%%

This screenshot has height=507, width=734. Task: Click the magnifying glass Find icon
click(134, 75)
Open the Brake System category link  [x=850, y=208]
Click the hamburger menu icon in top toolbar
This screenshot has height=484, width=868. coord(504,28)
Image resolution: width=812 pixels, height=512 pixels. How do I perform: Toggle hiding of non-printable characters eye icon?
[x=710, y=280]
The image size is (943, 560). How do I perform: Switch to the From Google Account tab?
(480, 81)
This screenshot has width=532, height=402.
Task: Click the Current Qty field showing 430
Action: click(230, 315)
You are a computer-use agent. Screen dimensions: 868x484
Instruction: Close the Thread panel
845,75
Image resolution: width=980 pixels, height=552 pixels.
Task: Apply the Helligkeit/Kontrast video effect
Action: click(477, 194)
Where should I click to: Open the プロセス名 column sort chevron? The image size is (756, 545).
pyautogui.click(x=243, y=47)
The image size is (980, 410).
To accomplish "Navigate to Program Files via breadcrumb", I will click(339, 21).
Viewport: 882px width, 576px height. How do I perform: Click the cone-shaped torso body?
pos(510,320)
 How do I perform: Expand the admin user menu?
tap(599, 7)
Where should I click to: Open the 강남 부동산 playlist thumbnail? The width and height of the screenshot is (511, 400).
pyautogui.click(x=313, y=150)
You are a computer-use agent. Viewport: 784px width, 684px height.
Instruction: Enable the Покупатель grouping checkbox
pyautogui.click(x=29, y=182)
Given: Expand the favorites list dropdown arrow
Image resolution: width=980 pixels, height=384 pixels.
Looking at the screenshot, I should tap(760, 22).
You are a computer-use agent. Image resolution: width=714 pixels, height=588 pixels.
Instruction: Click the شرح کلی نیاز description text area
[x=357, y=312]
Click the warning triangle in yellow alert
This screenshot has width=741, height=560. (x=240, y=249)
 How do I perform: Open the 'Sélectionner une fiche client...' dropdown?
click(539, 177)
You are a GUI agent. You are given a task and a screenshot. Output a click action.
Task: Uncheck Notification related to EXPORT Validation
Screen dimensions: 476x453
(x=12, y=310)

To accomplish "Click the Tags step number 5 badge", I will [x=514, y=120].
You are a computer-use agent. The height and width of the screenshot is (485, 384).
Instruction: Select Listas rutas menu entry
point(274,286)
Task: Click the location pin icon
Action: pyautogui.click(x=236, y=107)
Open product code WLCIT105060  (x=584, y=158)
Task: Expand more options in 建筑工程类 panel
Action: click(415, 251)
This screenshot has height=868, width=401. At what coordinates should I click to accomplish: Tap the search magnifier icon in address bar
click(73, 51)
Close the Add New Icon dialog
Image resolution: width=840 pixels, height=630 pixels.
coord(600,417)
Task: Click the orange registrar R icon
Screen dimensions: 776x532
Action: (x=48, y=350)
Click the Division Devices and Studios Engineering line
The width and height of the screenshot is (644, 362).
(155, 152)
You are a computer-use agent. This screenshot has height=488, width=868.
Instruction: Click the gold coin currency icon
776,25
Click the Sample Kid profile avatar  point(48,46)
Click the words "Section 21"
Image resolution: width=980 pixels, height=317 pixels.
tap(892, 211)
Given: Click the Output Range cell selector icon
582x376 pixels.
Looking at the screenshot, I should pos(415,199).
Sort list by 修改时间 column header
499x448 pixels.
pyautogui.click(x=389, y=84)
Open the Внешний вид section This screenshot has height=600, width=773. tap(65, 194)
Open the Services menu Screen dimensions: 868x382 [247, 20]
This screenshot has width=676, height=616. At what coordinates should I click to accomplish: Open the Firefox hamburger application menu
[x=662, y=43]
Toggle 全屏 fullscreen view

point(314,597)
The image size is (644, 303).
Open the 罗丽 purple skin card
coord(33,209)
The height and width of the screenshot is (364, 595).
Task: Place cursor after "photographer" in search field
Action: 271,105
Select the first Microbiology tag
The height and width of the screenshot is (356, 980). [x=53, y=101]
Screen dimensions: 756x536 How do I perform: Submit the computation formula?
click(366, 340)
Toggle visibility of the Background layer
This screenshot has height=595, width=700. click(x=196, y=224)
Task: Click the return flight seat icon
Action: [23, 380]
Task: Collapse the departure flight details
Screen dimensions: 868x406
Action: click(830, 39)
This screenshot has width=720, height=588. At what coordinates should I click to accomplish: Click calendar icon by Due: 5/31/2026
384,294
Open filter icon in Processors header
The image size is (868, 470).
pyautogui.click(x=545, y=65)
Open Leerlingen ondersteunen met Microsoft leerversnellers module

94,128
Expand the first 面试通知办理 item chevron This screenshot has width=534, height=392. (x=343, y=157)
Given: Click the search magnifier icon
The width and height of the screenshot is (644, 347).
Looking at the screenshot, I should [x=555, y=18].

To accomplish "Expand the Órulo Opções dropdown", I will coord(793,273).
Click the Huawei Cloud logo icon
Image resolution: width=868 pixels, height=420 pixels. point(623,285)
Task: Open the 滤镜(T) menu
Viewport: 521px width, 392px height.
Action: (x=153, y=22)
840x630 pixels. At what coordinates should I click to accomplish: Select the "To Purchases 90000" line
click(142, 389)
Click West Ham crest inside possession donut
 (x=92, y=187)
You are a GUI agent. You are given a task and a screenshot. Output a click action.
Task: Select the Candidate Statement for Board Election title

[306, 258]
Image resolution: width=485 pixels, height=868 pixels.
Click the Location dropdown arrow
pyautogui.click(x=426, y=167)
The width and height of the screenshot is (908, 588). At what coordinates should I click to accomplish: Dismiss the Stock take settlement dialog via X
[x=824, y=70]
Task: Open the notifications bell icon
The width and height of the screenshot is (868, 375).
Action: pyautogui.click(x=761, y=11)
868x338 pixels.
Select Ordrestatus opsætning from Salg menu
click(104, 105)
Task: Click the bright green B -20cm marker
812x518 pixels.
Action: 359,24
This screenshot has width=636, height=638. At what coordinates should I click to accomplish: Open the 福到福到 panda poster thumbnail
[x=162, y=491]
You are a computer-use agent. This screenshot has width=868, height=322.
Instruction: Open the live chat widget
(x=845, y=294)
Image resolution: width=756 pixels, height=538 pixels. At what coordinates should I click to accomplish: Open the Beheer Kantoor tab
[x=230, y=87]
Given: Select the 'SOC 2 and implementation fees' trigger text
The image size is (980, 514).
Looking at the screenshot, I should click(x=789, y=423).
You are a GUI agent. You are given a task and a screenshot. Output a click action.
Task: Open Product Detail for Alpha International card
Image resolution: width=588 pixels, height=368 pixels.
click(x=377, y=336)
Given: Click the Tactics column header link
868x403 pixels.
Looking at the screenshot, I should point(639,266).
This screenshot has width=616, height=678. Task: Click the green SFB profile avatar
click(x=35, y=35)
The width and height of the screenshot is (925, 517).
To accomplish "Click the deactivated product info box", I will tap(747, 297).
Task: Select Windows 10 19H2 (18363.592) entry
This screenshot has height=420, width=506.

%%

DESCRIPTION OF THE TASK: Write down again, exactly as given, only the lines above that fall from the line with "You are a computer-use agent. The" to the line with "Open the Внешний", inclusive.

EXERCISE SOLUTION:
You are a computer-use agent. The height and width of the screenshot is (485, 384).
Instruction: Select Listas rutas menu entry
point(274,286)
Task: Click the location pin icon
Action: pyautogui.click(x=236, y=107)
Open product code WLCIT105060  (x=584, y=158)
Task: Expand more options in 建筑工程类 panel
Action: click(415, 251)
This screenshot has height=868, width=401. At what coordinates should I click to accomplish: Tap the search magnifier icon in address bar
click(73, 51)
Close the Add New Icon dialog
Image resolution: width=840 pixels, height=630 pixels.
coord(600,417)
Task: Click the orange registrar R icon
Screen dimensions: 776x532
Action: (x=48, y=350)
Click the Division Devices and Studios Engineering line
The width and height of the screenshot is (644, 362).
(155, 152)
You are a computer-use agent. This screenshot has height=488, width=868.
Instruction: Click the gold coin currency icon
776,25
Click the Sample Kid profile avatar  point(48,46)
Click the words "Section 21"
Image resolution: width=980 pixels, height=317 pixels.
tap(892, 211)
Given: Click the Output Range cell selector icon
582x376 pixels.
Looking at the screenshot, I should pos(415,199).
Sort list by 修改时间 column header
499x448 pixels.
pyautogui.click(x=389, y=84)
Open the Внешний вид section This screenshot has height=600, width=773. tap(65, 194)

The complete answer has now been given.